What about Humanoid Robot Sophia?
Cameras within Sophia's eyes combined with computer algorithms allow her to see. She can follow faces, sustain eye contact, and recognize individuals. She is able to process speech and have conversations using a natural language subsystem.
These intent to the direction to understand (Google) and produce (Sophia) language from sounds and images. To learn think by themselves, machines are still not ready. If you get into these two cases more you would see that these are quite mechanical and manual (requiring human pre-effort) things still.
It is said that machines are now on a phases of toddler who can ask names for things around her and name them. Take some years more, maybe the abilities are more advanced ;)
You asked about unsupervised learning.
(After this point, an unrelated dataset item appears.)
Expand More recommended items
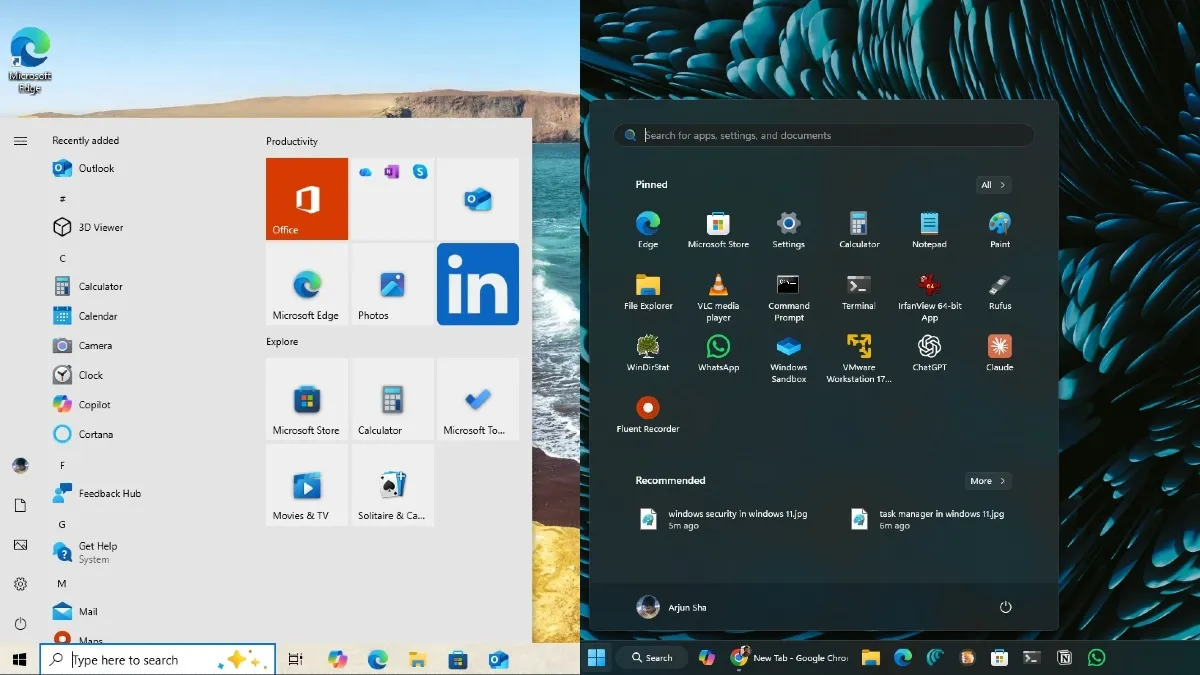The image size is (1200, 675). pyautogui.click(x=987, y=481)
There is a video about speech of MIT researcher, who made experiments on text and images and in final notes he denoted that it would be nice to make the same with videos, actually with the same reasoning you had: to learn a language. He promised to keep that in mind with his colleagues, maybe some of them already work on that.
Interesting research paper on the topic was on this link :
We address the problem of automatically learning the
main steps to complete a certain task, such as changing a
car tire, from a set of narrated instruction videos. The con-
tributions of this paper are three-fold. [..] Third, we experimentally demonstrate that the proposed method can automatically discover, in an unsupervised manner, the main steps to achieve the task and locate the steps in the input videos.